SPOILERS: Don't read if you haven't seen the final episode.
I wasn't going to write about this. But that final glorious scene from "Mad Men," in which Don Draper meditates on a Big Sur cliffside, keeps popping into my head (the visual equivalent of an earworm) and I have to get it out of my system.
It was a perfectly Seventies ending.
One of the reasons I am not all that surprised by any aspect of human behavior is that I saw so many people veer off in unexpected directions during the Sixties and Seventies. So Don ends up at Esalen, trying for the first time (without sex or booze) to pry loose the Gordian knot of his psychic pain? Perfect. (It stands to reason that Roger Sterling, and not Don, would be the character who tried LSD -- it might have sent Don into full-blown psychosis.)
- A lot of critics have, I think, misinterpreted one of the final scenes, in which Don (in a group therapy setting) walks across the room and embraces a crying man who talks about feeling invisible and unloved. They say it doesn't seem likely Don would suddenly connect with a stranger, but they missed the point. Don (who's a fairly obvious narcissist), was feeling his own pain, not Leonard's. But it's a start. And that path, in those times, would have eventually led him back to making amends to the people he hurt. Some people used the human potential movement to wash materialism out of their hair -- and some didn't. As the final scene suggests, Don almost certainly went back to advertising -- but this time, not as redemption, just for the sheer joy of doing it.
- Even Pete knew he didn't deserve another chance with Trudy -- and that's why it's so unlikely he'll blow it this time. And Trudy's outfit when they got onto the Lear jet was so Audrey Hepburn.
- How satisfying was it to see Joan and Peggy finally end up happy and successful -- Joan without Richard, Peggy with Stan? Although Richard came closer than any other man to accepting Joan as a fully-faceted person, he wanted her as a spontaneous playmate -- not as a career woman. Oh, and that Peggy/Stan kiss? Pure, classic Spencer/Hepburn rom-com. Ahh. Didn't see that coming, but once it happened, it seemed inevitable.
- What can I say about January Jones as the dying Betty Draper? She did such an amazing job this year. That phone scene, where she put him in his place for being a disappearing father, or when Don calls her "Birdie"? If you didn't cry, I don't want to know you.
- Sally is still the grownup in her relationship with Don, but from the tiny jolt you see when Don hears a woman in group therapy talk about how when a parent disappears, you spend the rest of your life watching the door, you get some tiny glimmer that he'll eventually come through for her after he comes home.

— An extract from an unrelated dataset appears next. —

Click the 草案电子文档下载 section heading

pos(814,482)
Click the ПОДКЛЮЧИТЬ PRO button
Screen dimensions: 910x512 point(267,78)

- I love that Roger ends up with Megan's tempestuous mother, and that was perfectly Seventies, too. Musical spouses!
This episode's optimistic ending was telegraphed in last season's finale by the wonderful song-and-dance performance of the dead Bert Cooper, when he appears to Don and sings "The Best Things In Life Are Free."
And love can come to everyone/ The best things in life are free/ All of the good things/ Every one of the better things.
Yes, Don, all you needed was love, real love. Not the compulsive bed-hopping or sexual obsessions that dominated your life, but in loving the people in your life, seeing them -- and being seen in return. Love can come to everyone -- yes, even you, Dick Whitman.